В самый день свадьбы, когда «молодая» вернулась из церкви, одна из горничных, Даша, побежала к француженке-модистке, работавшей на Олуньевых и сшившей Наташе платье к венцу в двадцать четыре часа. Даша обещала непременно прибежать, чтобы рассказать своим знакомым мастерицам все подробно о свадьбе. Работа уже кончилась, но мастерицы в ожидании ее не расходились.
— Ну, девушки, — вбежала к ним Даша, — кончено дело: обвенчали…
— Обвенчали? Быть не может!.. Так и обвенчали? — послышалось со всех сторон. — Как же это?

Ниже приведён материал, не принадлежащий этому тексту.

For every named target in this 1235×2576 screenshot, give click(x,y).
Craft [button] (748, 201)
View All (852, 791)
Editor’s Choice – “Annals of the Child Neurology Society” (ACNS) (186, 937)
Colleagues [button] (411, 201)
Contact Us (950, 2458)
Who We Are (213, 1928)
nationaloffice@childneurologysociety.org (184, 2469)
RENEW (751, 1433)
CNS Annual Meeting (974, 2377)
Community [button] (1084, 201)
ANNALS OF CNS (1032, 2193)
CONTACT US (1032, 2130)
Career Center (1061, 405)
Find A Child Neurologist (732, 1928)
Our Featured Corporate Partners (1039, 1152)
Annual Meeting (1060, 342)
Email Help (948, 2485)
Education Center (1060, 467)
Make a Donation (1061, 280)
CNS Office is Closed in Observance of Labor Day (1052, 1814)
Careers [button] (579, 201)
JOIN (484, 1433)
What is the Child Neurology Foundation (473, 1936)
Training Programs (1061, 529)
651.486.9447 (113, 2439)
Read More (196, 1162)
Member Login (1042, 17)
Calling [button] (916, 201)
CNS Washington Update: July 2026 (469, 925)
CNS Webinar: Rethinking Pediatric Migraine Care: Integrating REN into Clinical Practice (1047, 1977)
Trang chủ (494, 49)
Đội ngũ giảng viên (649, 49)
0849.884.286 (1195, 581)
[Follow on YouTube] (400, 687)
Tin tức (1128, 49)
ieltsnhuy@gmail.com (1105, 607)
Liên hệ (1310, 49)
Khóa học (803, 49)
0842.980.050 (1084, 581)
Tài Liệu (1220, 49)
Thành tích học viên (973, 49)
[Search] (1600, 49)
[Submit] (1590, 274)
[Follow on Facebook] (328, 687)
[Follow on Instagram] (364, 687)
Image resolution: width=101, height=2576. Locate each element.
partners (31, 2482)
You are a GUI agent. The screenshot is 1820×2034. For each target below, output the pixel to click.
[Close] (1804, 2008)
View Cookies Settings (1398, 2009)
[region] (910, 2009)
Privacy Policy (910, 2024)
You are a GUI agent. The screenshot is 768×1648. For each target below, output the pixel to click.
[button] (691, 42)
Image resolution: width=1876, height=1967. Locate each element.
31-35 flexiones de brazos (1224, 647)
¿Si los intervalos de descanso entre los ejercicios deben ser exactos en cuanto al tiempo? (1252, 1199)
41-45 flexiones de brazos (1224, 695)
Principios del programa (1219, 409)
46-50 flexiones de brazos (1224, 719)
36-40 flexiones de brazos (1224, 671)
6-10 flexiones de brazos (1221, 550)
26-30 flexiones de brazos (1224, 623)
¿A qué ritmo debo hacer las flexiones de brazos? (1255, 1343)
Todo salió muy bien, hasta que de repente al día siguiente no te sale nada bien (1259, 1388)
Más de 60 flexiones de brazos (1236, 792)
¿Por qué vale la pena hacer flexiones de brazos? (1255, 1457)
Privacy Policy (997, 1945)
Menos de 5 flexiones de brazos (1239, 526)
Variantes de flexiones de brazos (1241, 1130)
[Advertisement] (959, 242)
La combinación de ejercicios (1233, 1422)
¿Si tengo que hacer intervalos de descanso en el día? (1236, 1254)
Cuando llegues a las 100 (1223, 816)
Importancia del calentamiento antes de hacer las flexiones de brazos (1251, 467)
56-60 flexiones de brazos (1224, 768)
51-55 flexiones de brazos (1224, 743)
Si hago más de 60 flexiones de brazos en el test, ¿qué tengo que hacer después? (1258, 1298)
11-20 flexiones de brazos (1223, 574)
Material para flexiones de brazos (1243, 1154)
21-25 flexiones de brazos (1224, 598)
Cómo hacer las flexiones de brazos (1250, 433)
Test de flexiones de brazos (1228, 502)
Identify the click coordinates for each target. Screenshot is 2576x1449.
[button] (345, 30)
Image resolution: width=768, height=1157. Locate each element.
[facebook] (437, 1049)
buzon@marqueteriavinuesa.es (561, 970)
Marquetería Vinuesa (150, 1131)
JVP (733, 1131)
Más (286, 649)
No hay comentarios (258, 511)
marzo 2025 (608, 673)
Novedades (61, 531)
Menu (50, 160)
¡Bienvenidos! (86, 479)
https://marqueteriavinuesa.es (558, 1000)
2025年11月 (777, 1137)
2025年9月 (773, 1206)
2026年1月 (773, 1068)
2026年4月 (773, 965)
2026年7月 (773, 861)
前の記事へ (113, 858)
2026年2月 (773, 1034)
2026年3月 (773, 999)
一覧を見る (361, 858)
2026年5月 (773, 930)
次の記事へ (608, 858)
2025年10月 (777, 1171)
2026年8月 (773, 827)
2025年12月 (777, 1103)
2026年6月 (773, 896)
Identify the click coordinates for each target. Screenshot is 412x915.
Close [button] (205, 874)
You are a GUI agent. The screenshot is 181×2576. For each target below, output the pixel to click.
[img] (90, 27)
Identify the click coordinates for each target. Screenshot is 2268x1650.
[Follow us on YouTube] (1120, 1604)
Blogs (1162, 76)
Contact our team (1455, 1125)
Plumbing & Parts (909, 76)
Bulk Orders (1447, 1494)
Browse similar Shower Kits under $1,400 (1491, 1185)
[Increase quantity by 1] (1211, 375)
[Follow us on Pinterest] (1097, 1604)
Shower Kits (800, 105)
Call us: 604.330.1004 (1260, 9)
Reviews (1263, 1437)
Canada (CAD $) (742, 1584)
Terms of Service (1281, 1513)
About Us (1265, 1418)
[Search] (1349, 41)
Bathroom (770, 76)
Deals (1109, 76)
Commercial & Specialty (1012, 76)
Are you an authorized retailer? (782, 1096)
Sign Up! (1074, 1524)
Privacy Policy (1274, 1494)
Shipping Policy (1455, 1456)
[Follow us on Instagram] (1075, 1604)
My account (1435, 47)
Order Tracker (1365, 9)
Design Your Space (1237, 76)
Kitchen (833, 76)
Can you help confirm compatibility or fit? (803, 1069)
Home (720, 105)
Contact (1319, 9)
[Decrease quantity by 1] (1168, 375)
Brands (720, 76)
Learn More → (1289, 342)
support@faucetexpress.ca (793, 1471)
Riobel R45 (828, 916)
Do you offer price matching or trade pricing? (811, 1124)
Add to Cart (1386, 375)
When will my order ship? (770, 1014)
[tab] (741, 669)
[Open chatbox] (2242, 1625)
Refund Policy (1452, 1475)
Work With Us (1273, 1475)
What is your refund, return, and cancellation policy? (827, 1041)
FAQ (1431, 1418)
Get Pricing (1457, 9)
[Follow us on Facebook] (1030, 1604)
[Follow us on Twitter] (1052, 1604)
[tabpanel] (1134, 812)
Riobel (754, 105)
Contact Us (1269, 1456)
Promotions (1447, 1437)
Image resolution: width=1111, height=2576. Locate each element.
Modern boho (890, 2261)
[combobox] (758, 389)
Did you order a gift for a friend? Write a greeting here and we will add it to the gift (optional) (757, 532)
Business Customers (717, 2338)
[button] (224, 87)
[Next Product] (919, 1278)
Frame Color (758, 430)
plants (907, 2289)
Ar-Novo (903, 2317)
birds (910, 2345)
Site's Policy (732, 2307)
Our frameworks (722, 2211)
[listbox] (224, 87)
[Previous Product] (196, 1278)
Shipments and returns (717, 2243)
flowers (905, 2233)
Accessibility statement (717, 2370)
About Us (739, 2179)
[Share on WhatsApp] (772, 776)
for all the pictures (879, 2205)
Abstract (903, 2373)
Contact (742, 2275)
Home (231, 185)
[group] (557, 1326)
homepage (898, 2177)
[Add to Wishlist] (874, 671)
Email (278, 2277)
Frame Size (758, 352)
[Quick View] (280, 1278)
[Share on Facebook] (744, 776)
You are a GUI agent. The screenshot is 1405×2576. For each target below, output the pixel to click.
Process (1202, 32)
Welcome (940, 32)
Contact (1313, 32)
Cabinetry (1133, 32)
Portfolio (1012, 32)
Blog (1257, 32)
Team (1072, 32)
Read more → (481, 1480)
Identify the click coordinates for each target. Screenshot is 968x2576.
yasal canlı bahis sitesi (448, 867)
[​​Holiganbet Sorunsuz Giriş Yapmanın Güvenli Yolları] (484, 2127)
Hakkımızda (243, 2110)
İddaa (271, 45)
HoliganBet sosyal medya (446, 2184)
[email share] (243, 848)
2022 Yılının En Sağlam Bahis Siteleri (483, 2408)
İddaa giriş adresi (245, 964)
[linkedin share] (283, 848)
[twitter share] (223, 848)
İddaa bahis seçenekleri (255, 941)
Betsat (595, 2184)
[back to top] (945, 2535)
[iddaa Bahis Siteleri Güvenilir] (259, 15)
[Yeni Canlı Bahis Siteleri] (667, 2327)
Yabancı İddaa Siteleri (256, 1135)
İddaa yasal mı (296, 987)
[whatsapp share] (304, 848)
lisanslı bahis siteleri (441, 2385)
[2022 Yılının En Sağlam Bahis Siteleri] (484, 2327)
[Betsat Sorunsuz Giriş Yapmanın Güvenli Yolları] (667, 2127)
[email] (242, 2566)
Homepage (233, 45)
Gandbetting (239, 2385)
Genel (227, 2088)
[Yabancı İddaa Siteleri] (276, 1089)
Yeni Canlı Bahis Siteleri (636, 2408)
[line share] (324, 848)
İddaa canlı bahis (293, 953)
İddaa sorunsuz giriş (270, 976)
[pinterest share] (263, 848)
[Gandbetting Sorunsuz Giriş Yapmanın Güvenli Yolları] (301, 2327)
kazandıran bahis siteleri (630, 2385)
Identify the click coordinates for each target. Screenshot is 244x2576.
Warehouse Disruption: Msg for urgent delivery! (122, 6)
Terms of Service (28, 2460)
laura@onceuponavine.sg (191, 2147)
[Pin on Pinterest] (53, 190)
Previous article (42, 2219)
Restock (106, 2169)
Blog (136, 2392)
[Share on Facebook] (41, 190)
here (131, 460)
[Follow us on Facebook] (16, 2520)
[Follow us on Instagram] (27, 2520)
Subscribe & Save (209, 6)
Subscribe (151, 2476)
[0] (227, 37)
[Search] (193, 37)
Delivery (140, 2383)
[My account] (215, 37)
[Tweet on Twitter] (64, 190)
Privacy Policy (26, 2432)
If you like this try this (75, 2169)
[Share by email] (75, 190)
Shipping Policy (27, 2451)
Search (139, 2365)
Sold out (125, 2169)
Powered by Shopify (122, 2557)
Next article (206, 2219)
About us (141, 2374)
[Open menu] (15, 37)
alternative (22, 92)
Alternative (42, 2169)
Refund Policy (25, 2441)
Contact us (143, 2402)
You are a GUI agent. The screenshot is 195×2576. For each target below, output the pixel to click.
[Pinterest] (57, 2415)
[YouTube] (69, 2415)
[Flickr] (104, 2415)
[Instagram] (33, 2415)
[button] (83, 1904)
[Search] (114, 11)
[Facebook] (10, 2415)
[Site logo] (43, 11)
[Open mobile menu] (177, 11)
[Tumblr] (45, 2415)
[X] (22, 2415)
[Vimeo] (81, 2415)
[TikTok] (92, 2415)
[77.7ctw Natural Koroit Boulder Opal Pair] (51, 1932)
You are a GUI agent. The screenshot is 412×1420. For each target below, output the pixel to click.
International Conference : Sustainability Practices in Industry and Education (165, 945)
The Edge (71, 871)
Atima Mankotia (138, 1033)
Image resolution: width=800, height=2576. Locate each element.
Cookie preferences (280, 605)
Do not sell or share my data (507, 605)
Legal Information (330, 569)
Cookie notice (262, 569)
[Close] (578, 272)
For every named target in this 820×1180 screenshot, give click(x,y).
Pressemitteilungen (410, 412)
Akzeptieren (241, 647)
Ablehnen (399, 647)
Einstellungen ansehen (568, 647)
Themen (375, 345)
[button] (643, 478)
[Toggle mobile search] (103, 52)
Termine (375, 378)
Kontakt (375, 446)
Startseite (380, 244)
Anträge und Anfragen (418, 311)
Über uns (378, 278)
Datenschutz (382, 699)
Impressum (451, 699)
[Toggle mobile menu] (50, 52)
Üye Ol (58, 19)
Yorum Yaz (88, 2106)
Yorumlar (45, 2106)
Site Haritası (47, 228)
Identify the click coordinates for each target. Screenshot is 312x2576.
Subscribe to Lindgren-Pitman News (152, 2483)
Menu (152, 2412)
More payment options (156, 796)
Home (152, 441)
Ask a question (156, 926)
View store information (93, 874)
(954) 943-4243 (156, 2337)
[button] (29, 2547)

— Да так. Только вот сейчас из церкви привезли.
— Ты была?
— В церкви-то? Куды!.. Не пустили… Да и далеко, на Выборгской стороне… Нет, мне Гаврила, выездной, всю подноготную доложил… Он с каретой ездил.
— Ну, что ж она?
— Барышня-то? Да, конечно — наша сестра… хоть и свадьба эта, выходит, не настоящая, а так только, нарочно, — ну а все-таки боязно… почитай, без памяти все время была…
— Ишь ты!.. Ну, а он?
— Бравый, говорят, даром что пьяница, а бравый!.. Григорий Иваныч, дворецкий наш, хвалят: «Ничего, — говорят, — тысячи рублев не взял… »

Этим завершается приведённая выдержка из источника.